● Task objective
Copy the Champions League article word for word from "One contemporary would" to "duel seem essential.".

It has been a fine Champions League so far for prodigies. Erling Braut Haaland, 20, streaks clear of Kylian Mbappe, 21, at the top of the 2020-21 goalscorers’ list, while envious superclubs calculate how much more than €100 million ($119m) could possibly extract either striker from Borussia Dortmund or Paris Saint-Germain this summer.
The going rate for a brilliant 21-year-old may not be what it used to be, in these straightened financial times of pandemic, but it was still set high last summer when Chelsea agreed a fee with Bayer Leverkusen of €80m for Kai Havertz.
It's a sum that, six months into Havertz's career in London, weighs heavily. He has to scroll all the way back to October for his only Premier League goal, in a 3-3 draw at home to Southampton.
He has faced various challenges, including a debilitating period after a Covid-19 infection, and a change of manager, from Frank Lampard to Thomas Tuchel. If the signs are that Tuchel has a clear, fresh plan for the young German, absolute faith has yet to be earned.
Havertz’s role in the most important Champions League fixture of Chelsea’s season, the first leg of their last-16 tie against Atletico Madrid, was a three-minute cameo as a late substitute.
One contemporary would have some sympathy with the pressures on Havertz. Atletico’s Joao Felix, who moved from Benfica in 2019 as the most expensive signing, some €120m, in the Madrid club’s history, turned 21 last November with judgement on his value still under debate. When Atletico manager Diego Simeone chose his XI for the quarter-final of the Champions League last season, Felix only started on the bench.
But there seems little doubt the Portuguese will begin Wednesday's second leg against Chelsea at Stamford Bridge. Faith in Felix has grown in the last six months, and Atletico need their potential matchwinners.
Trailing 1-0 because of a stunning goal from Chelsea's reliable elder statesman Olivier Giroud in the first leg, Simeone is obliged to be proactive. These are circumstances in which Felix's cutting edge, his eye for the splitting pass, his skill in the duel seem essential.
There is the memory, too, of how Felix rose to the big European occasion in his fluctuating first season at Atletico. There was the poise he showed at Anfield to set up the first of Marcos Llorente's two extra-time goals in the remarkable comeback to defeat Liverpool in the last-16. Summoned from the bench against RB Leipzig in the next round, he earned and scored a penalty but still finished on the losing side.

● Dataset records
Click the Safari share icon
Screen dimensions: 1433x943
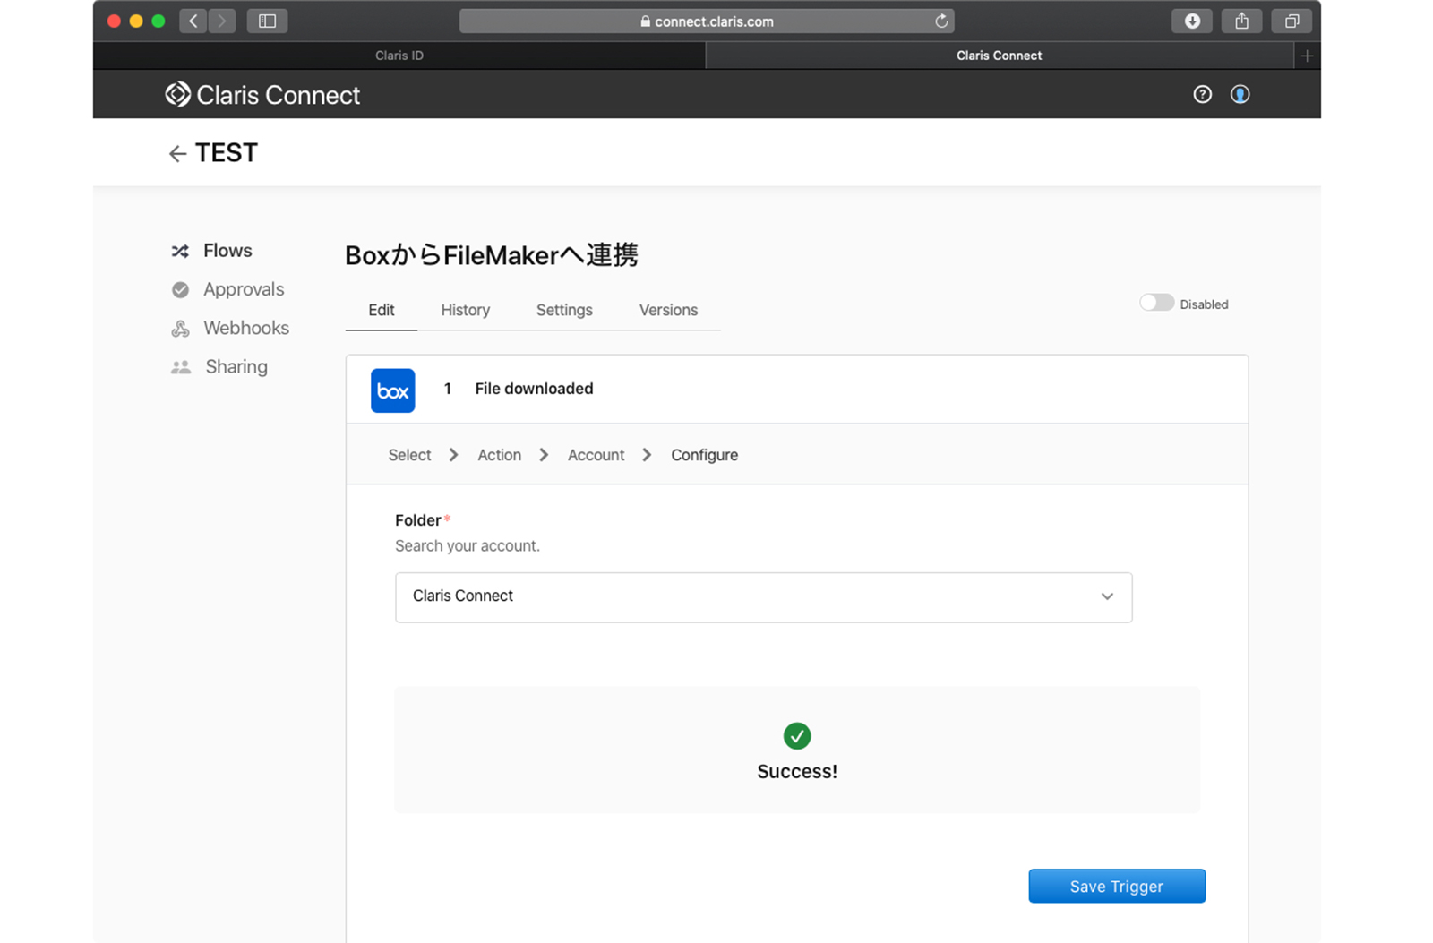coord(1241,21)
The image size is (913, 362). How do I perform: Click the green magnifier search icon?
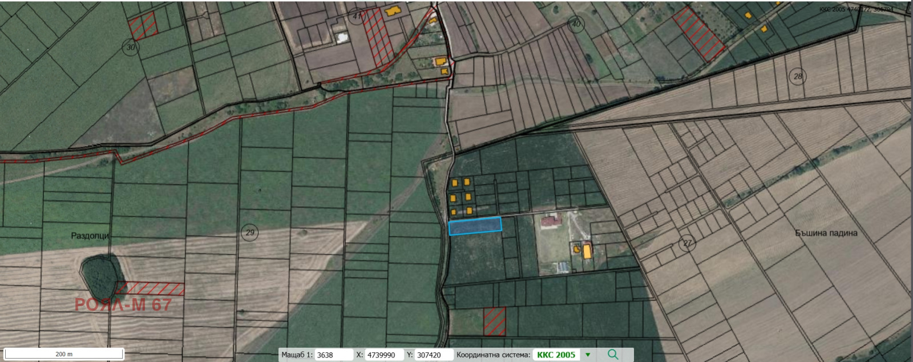pos(612,355)
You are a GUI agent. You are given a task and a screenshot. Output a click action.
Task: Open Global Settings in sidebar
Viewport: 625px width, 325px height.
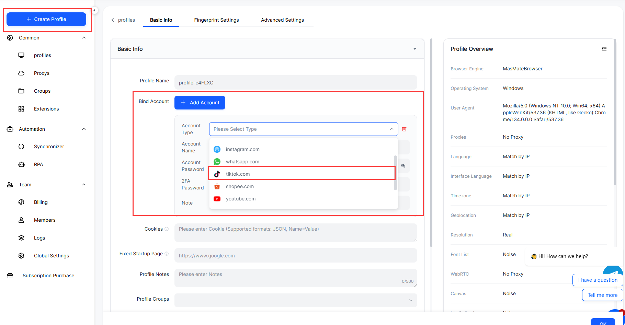pos(51,256)
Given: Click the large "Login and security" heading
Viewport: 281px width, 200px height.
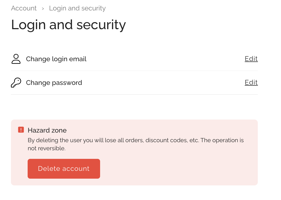Looking at the screenshot, I should click(x=68, y=25).
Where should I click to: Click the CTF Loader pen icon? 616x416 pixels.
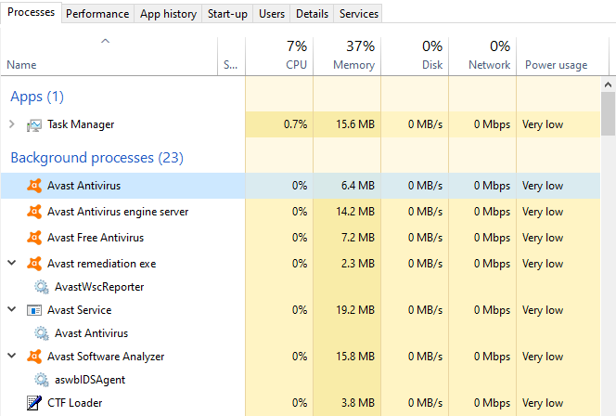point(34,403)
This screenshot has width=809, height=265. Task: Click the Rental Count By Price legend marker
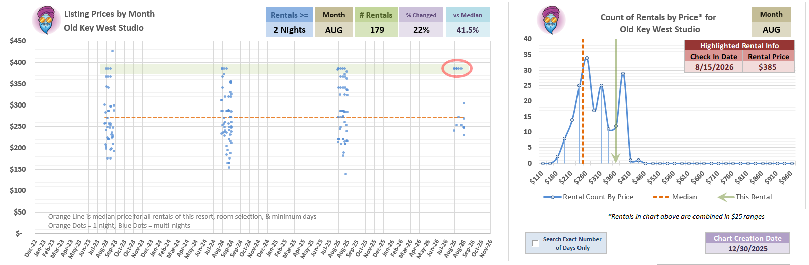552,197
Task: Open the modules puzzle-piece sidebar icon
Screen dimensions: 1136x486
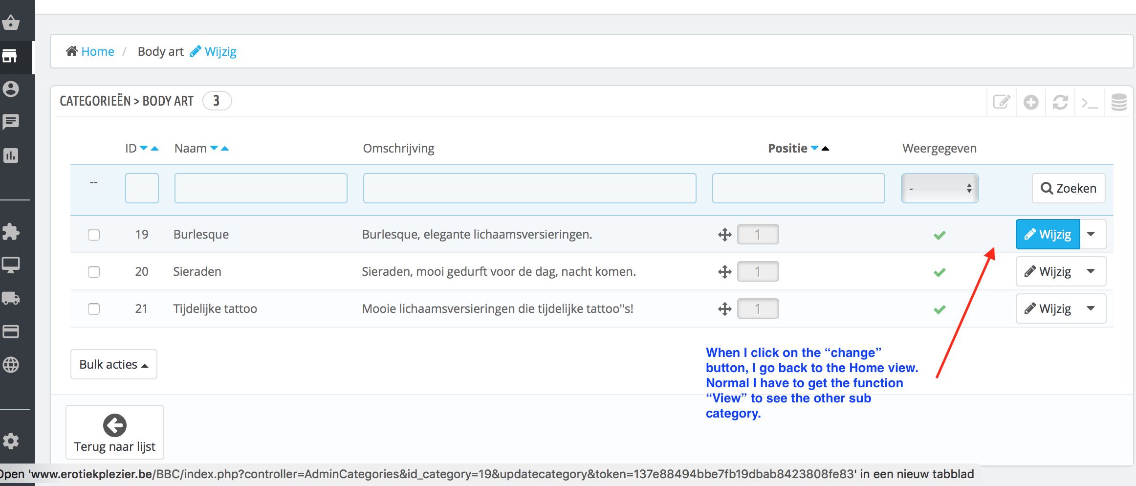Action: 11,232
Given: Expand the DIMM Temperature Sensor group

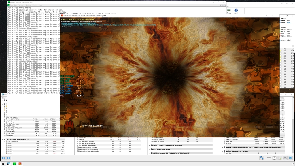Looking at the screenshot, I should pyautogui.click(x=150, y=149).
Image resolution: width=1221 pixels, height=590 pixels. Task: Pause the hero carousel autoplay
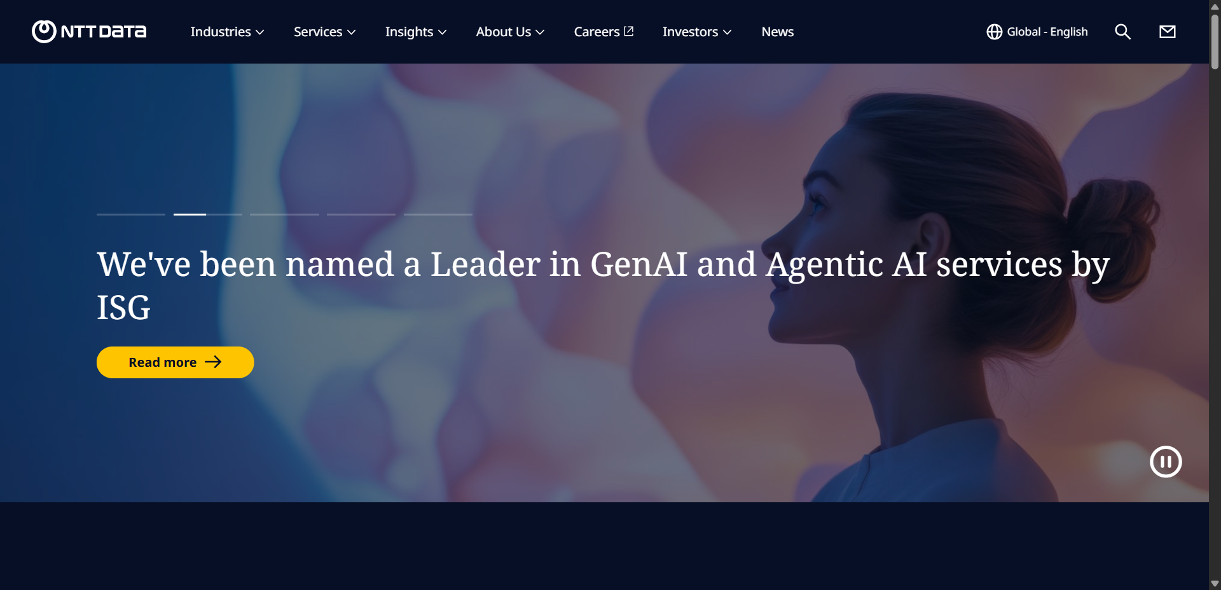[1166, 462]
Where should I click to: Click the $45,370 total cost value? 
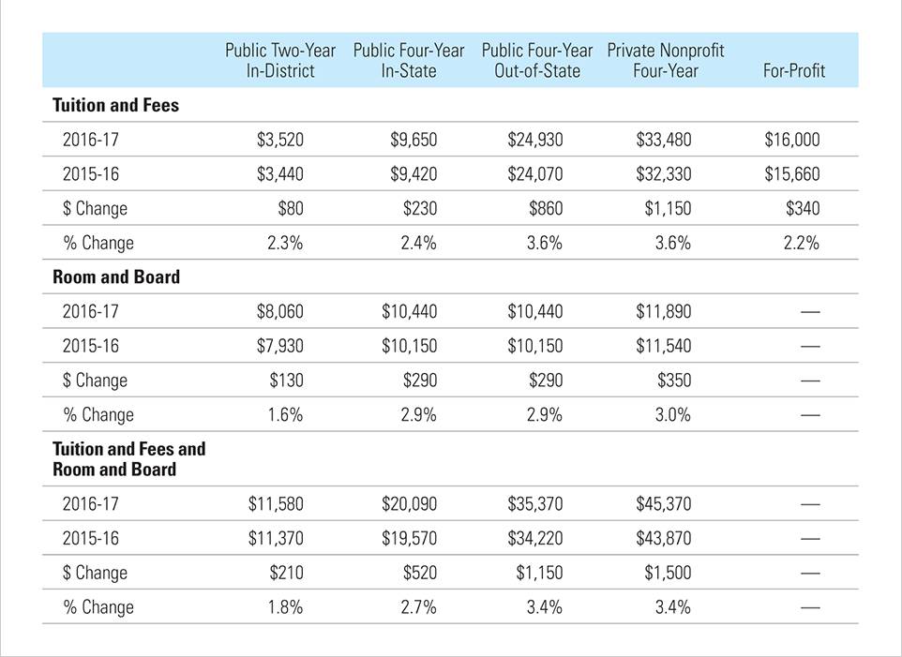pyautogui.click(x=664, y=503)
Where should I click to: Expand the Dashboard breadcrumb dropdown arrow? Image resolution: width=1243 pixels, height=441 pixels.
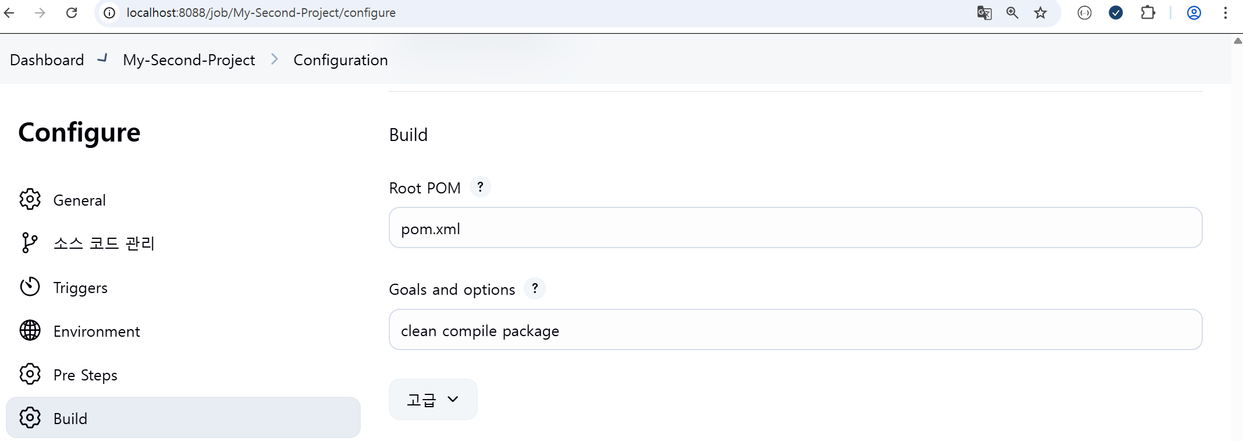103,59
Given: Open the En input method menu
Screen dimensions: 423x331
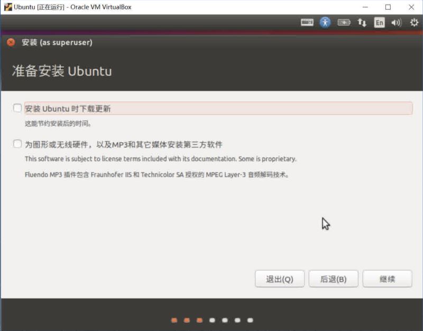Looking at the screenshot, I should coord(379,23).
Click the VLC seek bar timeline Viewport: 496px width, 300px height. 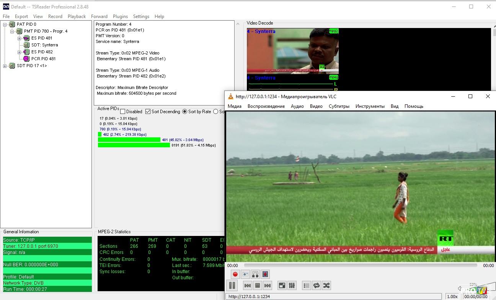(360, 265)
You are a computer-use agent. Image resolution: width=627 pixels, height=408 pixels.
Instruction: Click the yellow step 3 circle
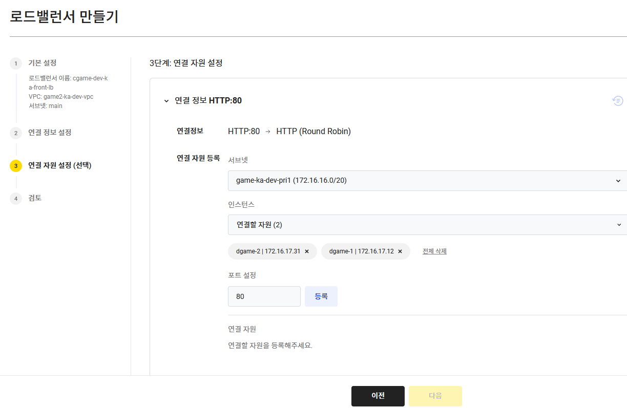(16, 166)
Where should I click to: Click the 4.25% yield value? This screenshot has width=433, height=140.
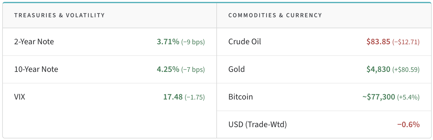point(168,69)
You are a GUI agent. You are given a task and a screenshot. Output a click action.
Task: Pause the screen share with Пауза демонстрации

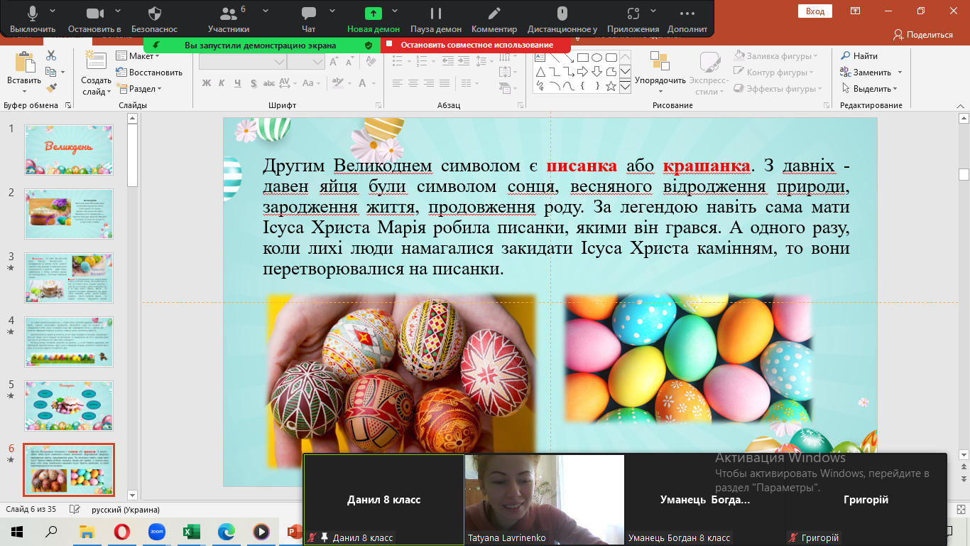[436, 14]
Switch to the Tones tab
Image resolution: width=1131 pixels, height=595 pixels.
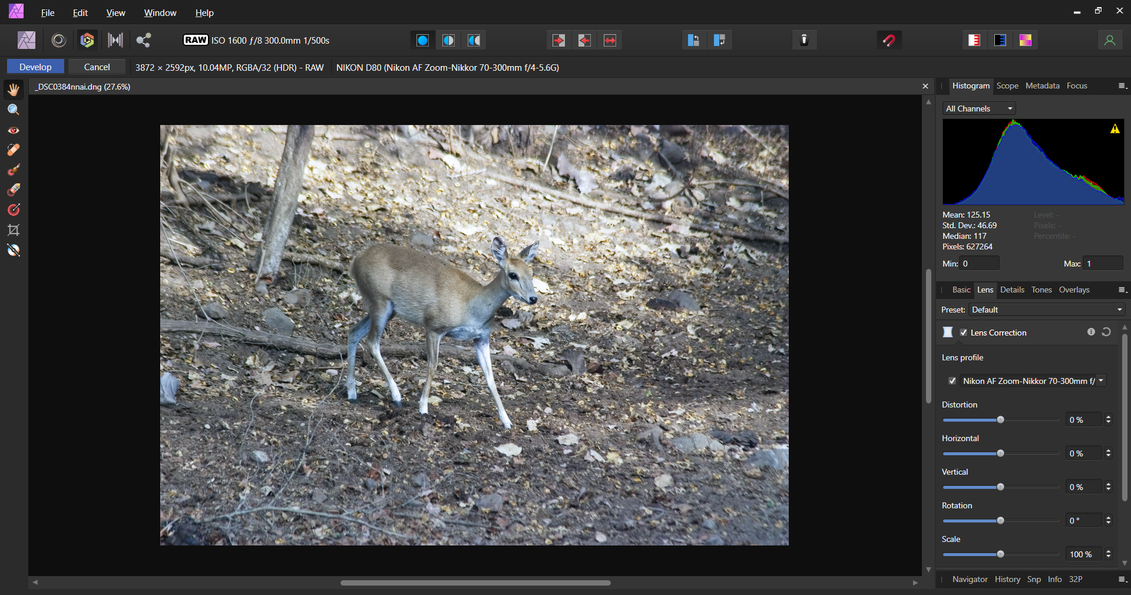click(x=1041, y=290)
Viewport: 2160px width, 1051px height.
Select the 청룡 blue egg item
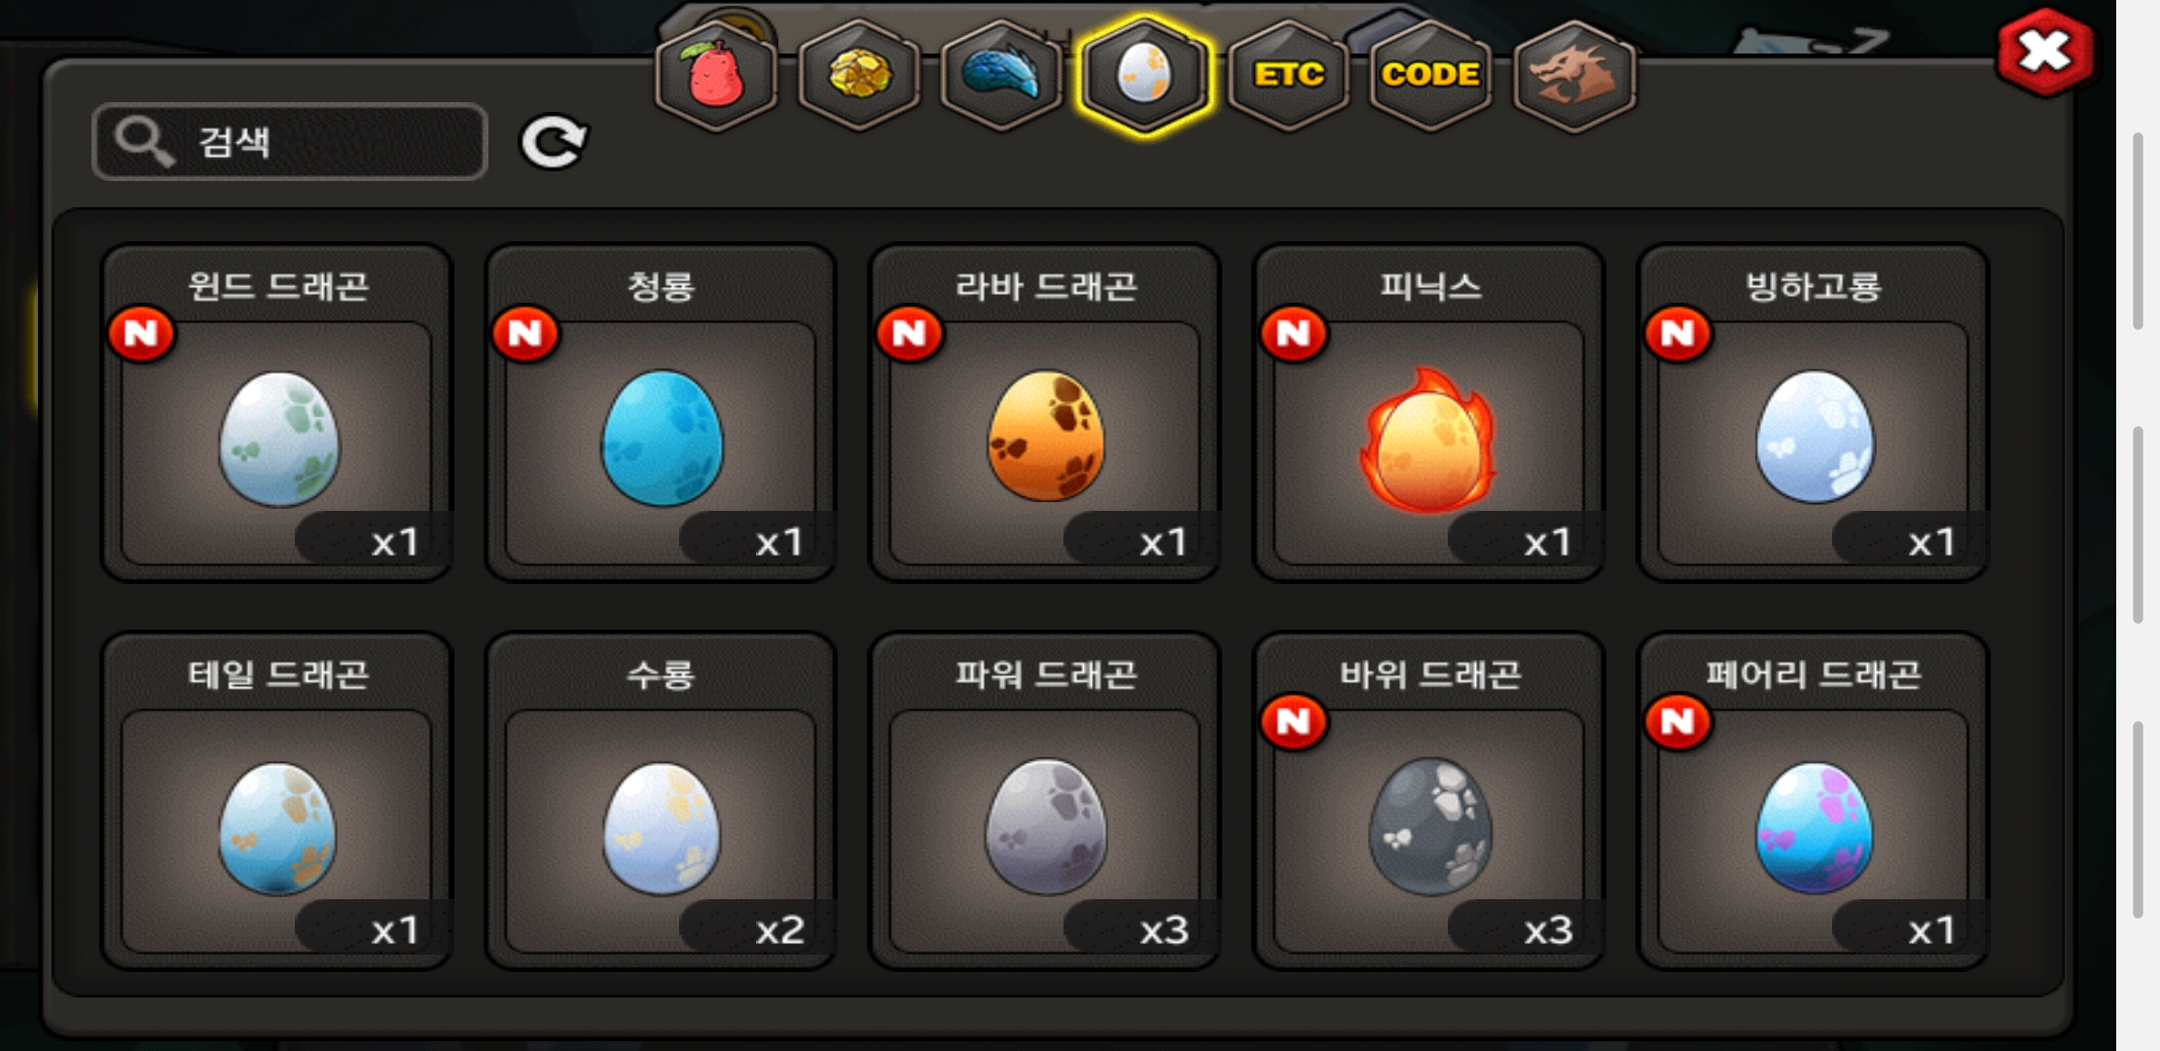(662, 413)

● Response to the exercise
One contemporary would have some sympathy with the pressures on Havertz. Atletico’s Joao Felix, who moved from Benfica in 2019 as the most expensive signing, some €120m, in the Madrid club’s history, turned 21 last November with judgement on his value still under debate. When Atletico manager Diego Simeone chose his XI for the quarter-final of the Champions League last season, Felix only started on the bench.
But there seems little doubt the Portuguese will begin Wednesday's second leg against Chelsea at Stamford Bridge. Faith in Felix has grown in the last six months, and Atletico need their potential matchwinners.
Trailing 1-0 because of a stunning goal from Chelsea's reliable elder statesman Olivier Giroud in the first leg, Simeone is obliged to be proactive. These are circumstances in which Felix's cutting edge, his eye for the splitting pass, his skill in the duel seem essential.